| TASK PROMPT |
Word for word, transcribe every line from the one holding "Viewport: 1354px width, 707px" through the end of the records, but not the pictures.

Segment Start: SUPPLIED DATA

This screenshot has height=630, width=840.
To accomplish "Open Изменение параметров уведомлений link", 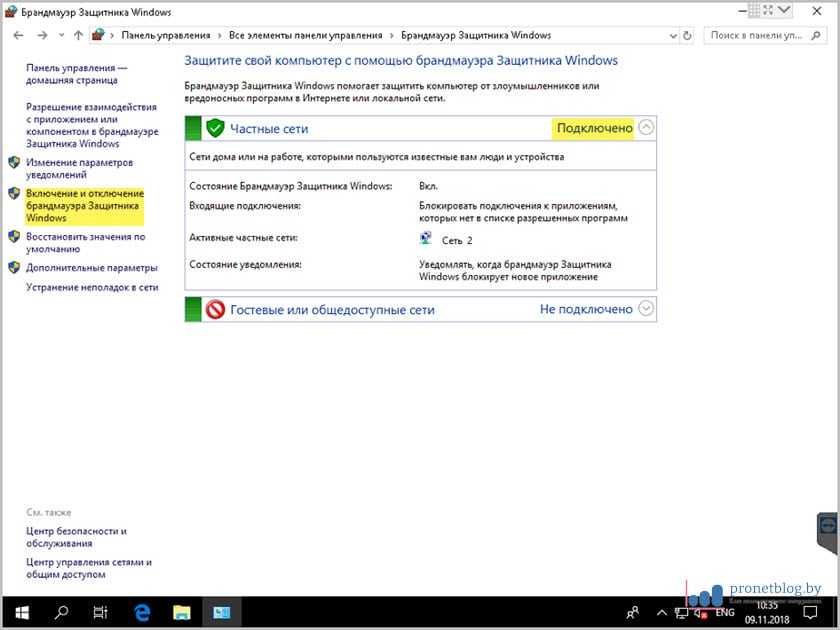I will pyautogui.click(x=79, y=168).
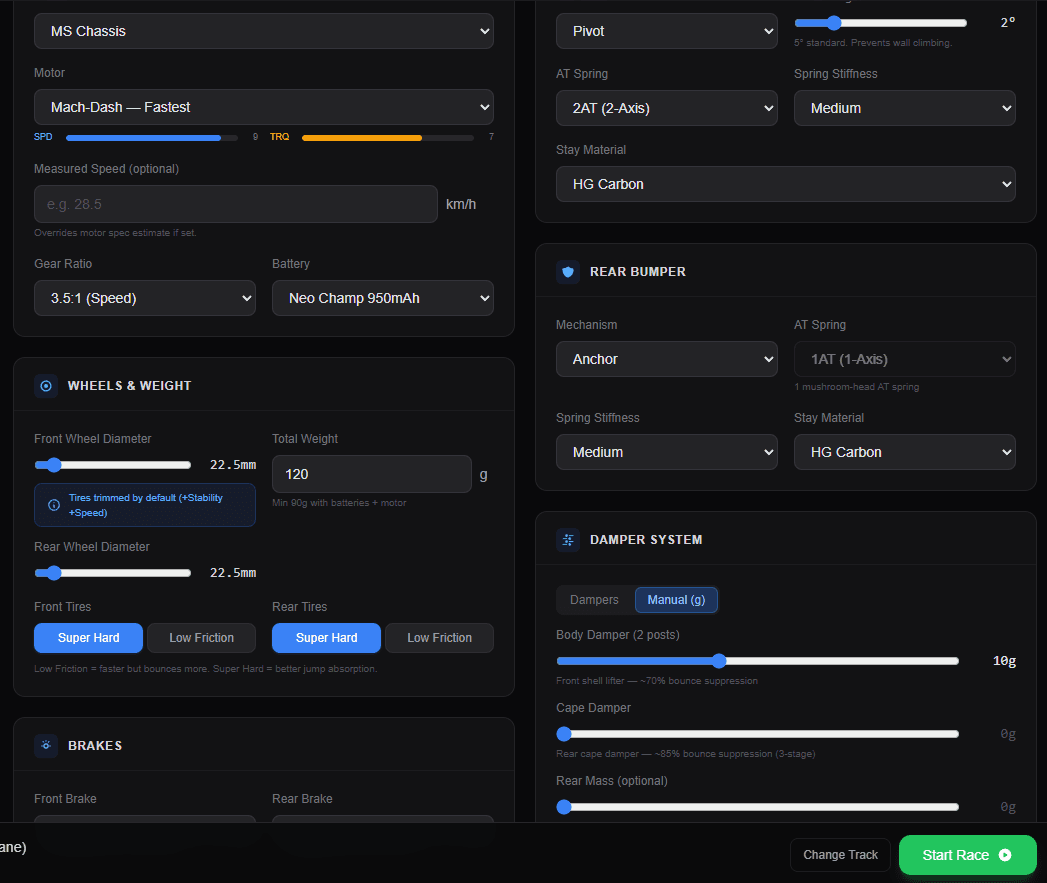Switch damper mode to Dampers
Image resolution: width=1047 pixels, height=883 pixels.
tap(595, 599)
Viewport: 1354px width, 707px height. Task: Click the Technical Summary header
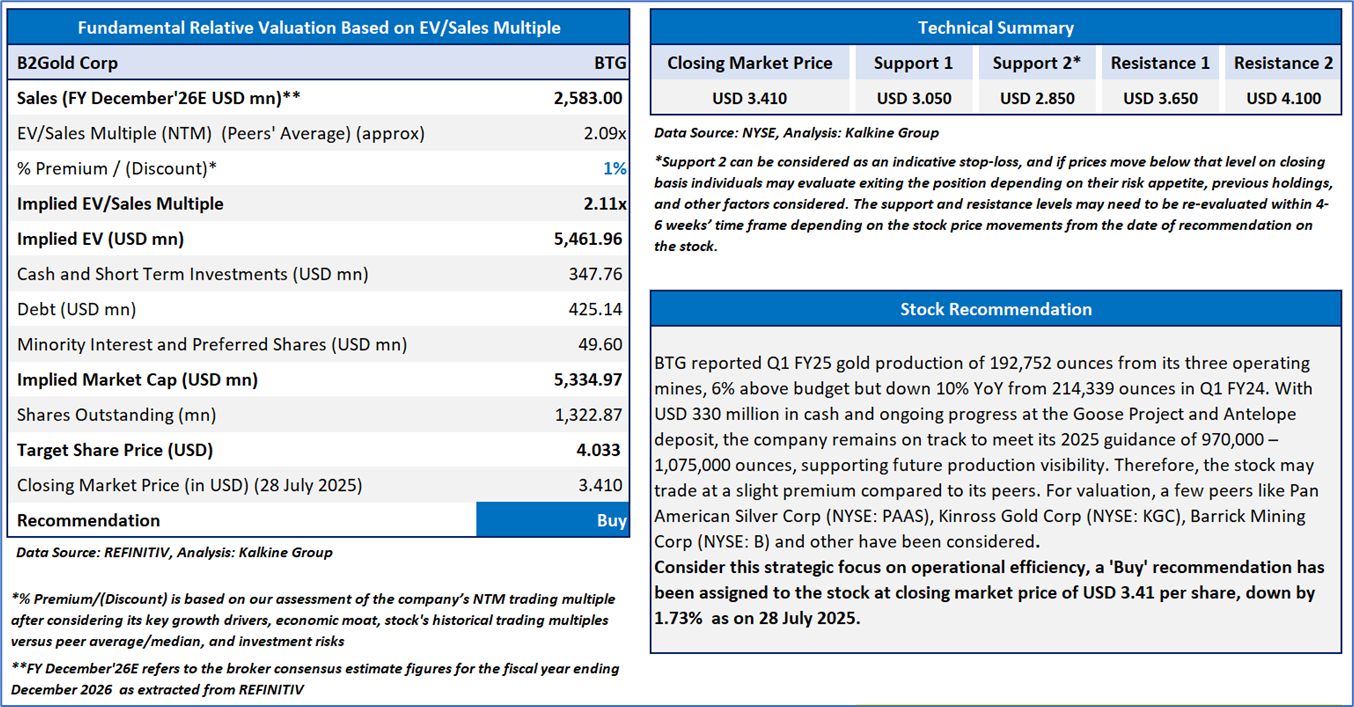[x=996, y=28]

Segment End: SUPPLIED DATA

| REPLY |
Viewport: 1354px width, 707px height. Task: Click the Technical Summary header
[x=996, y=28]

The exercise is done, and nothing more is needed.